LeadingAge Interview with Admiral Brett Giroir on COVID-19 Testing

Regulation | October 06, 2020 | by Jill Schumann

Admiral Brett Giroir, M.D., Assistant Secretary for Health and Testing Lead at HHS, was interviewed by Ruth Katz on the LeadingAge Update Call Monday, October 5, 2020.

Admiral Brett Giroir, M.D., Assistant Secretary for Health and Testing Lead at HHS, was interviewed by Ruth Katz on the LeadingAge Update Call Monday, October 5, 2020.

LeadingAge members were eager to hear more about the HHS strategy for distribution of the BinaxNOW rapid results antigen test cards. Admiral Giroir indicated that:

  • Initially, tests will be sent to nursing homes and assisted living communities (with CLIA waivers) located in counties that are red (or sometimes yellow) in positivity rates since they are mandated to do frequent testing.
  • 7,600 nursing homes have received tests to date.
  • The plan is to distribute BinaxNOW cards weekly in counties with red positivity rates.
  • If a nursing home or assisted living community is in a red county and has not yet received BinaxNow cards, they should email - HHSbinax@hhs.gov
  • HHS has allocated 50 million BinaxNOW tests for nursing homes, assisted living, and home health.
  • The remaining 100 million of the HHS purchased tests will go directly to state and other governments for them to distribute as they decide best to include a focus on educational settings.
  • In response to a question about how members can receive additional tests, Admiral Giroir said that they were hopeful the market would be able to produce sufficient tests to meet the need, but HHS will monitor to see if further intervention is needed.

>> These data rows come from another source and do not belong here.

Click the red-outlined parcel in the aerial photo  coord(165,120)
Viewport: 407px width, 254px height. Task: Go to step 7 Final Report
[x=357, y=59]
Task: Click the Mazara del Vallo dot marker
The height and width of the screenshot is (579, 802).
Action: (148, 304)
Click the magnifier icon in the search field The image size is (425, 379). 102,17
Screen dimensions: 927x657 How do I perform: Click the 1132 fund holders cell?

Intersections with state governments regarding antigen testing have sometimes been problematic. When asked his perspectives on this, Admiral Giroir shared the following:

  • PCR tests with long turnaround times are not as valuable as rapid results from frequent testing when conducting tests on large numbers of asymptomatic people. PCR tests are expensive, and sometimes completely unavailable. Nursing homes operate on very thin margins and are under great financial pressure in light of COVID-19.
  • Antigen tests are less expensive and have rapid results and should pick up people with a high viral load who might be most contagious, so this option seems viable for nursing homes and assisted living communities.
  • HHS made it clear to governors that these tests are accessible and more affordable and appropriate for use for frequent testing in nursing homes. HHS is working with states on this and FDA and CLIA have made it clear that antigen tests are useful for off-label situations, but states can have stricter requirements.
  • When screening asymptomatic people in a low prevalence area one is likely to get more false positives just based on percentages, so in this case, a positive should be repeated with a molecular test before assuming that the result is a true positive.

During the member question and answer session, Admiral Giroir was asked whether state surveyors should be tested and he indicated that HHS has asked CMS to look into that. He further commented there is guidance in place for testing hospital workers. He was also asked about distribution of antigen testing machines and test kits to nursing homes. Quidel and BD are prioritizing nursing homes and HHS is reserving 4 million per month of test kits. CMS is finalizing the list of nursing homes that have applied for a CLIA waiver and will send the remaining shipments of machines to those newly approved nursing homes in October. The new saliva tests that are being developed are not true quick saliva tests. Rather, saliva is simply the means of collection (instead of a nasal swab) and the sample must still be sent to a lab for PCR test processing.